§ **WHAT THE EXERCISE ASKS**
All entries are to be printed again exactly, with their images omitted.

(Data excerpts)
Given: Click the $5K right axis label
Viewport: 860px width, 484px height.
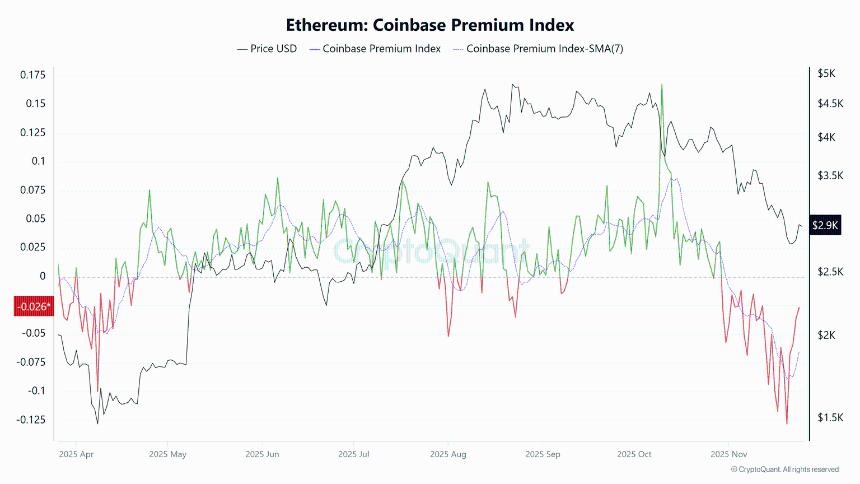Looking at the screenshot, I should point(826,75).
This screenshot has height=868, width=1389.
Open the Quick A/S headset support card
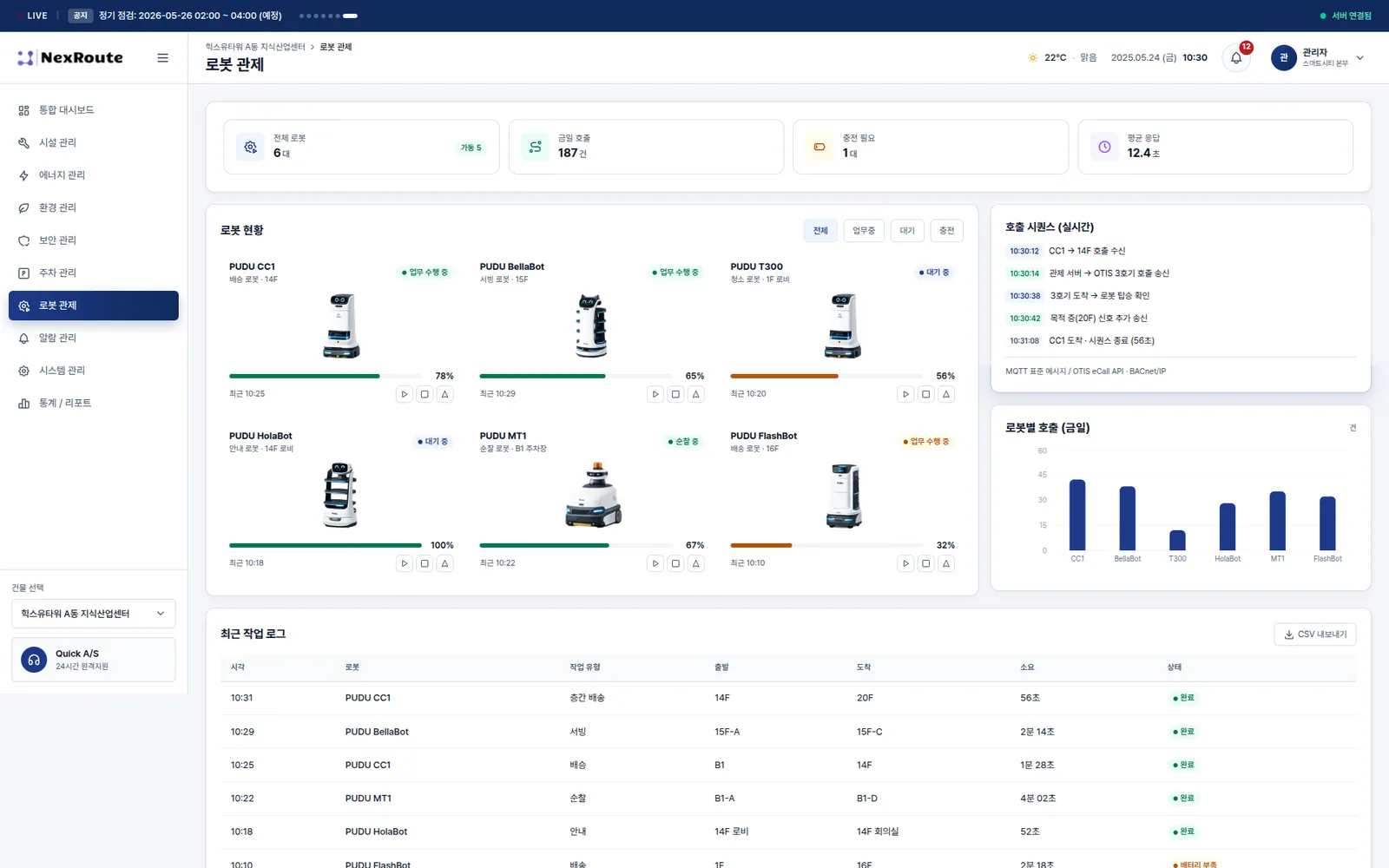tap(93, 660)
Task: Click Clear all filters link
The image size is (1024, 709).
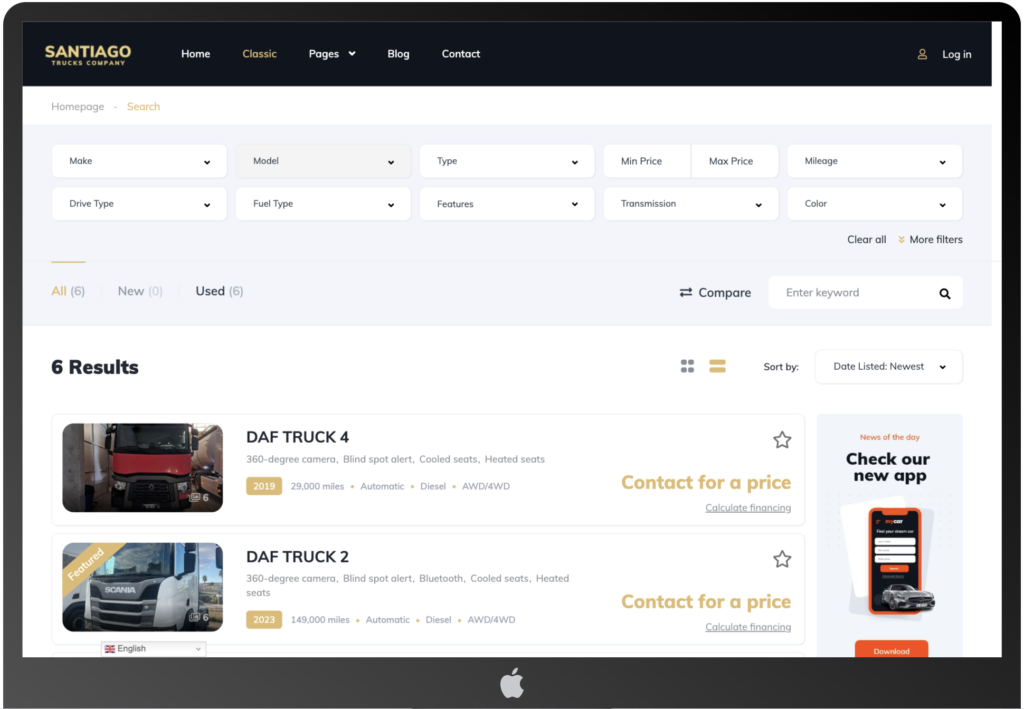Action: coord(866,240)
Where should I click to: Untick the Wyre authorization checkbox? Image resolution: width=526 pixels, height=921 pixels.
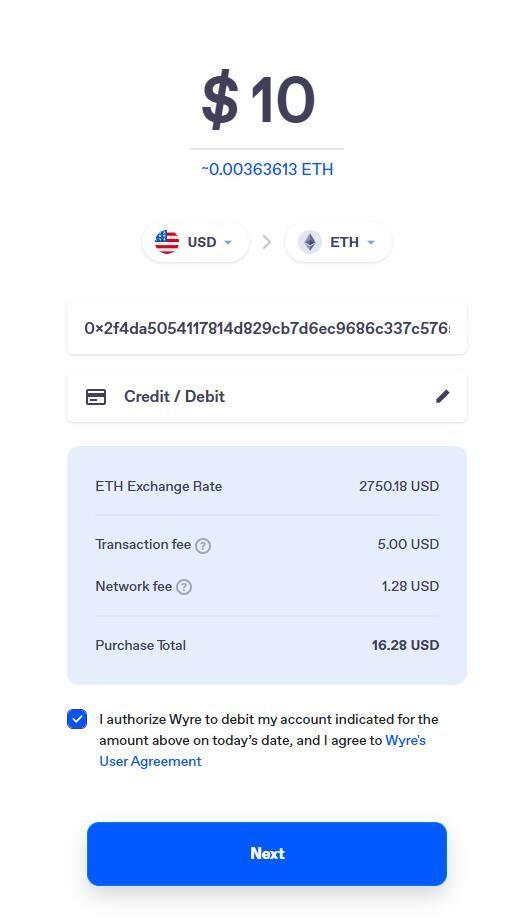[x=77, y=719]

§ **SOLUTION TO THIS PROBLEM**
Given: Click the $5K right axis label
Viewport: 860px width, 484px height.
Looking at the screenshot, I should point(826,75).
This screenshot has height=868, width=1389.
Open the Quick A/S headset support card
tap(93, 660)
Task: Click Clear all filters link
The image size is (1024, 709).
Action: coord(866,240)
Where should I click to: Untick the Wyre authorization checkbox? Image resolution: width=526 pixels, height=921 pixels.
[x=77, y=719]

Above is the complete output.